あんなことがあって、俺の中では加藤に対する見方が少し変わってしまったから。それは加藤も薄々気付いていたと思う。
後悔はしていないし、あぁなったことに驚きはない。心のどこかでいつかそうなるのではないかと思っていた。でも…気まずかった。
『何を決めた?』
何事もなかったかのような口調で話す。
『私…北川とやり直してみようかと思う。』
…その瞬間、あの時に満たされた感情が壊れた。まるで膨らんでいた風船が空気が抜けたように。すぅっと。
『そっかぁ〜じゃもう返事したんだ』
『まだ…してない。友達からやり直そうって言うつもり。』
淡々と話す加藤。
『そっかぁ…頑張れよ。』
『うん。…ありがとう』
そう言い残して、加藤は自分の席に戻った。
あの時満たされた感情は壊れたが不思議と辛く悲しいものではなかった。…ただ、寂しく感じた。自分の玩具を取られた様な。そんな感じ。

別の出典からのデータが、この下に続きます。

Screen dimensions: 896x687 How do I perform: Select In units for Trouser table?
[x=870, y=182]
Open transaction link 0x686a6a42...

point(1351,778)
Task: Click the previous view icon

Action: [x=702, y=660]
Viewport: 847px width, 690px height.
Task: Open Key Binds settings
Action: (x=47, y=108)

この日を境にまた俺は以前と同様、加藤と話すことようになった。
だけど、お互いあの日のことには触れない、という暗黙のルールがあった。

それからというもの、就職活動や卒研と忙しく、気付いたら、一年は経ち、今に至った。





「中山」
あの部屋の前でぼぉっとしていたら、誰かが声をかけてきた。
「北川…どうした?」
「みんな、集まって飲みに行くってよ」
「え、もうそんな時間か?」
自分の腕時計を見る。バイト代を貯めて買ったお気に入りの時計だ。
「そうだよ〜」
北川が急かす。
「悪ぃ悪ぃ〜わざわざ呼びに来させて」
「いいよ、気にするなって」
にこっと笑う。前までは、嫌味にしか見えなかった笑顔が今は素直に受け入れることができる。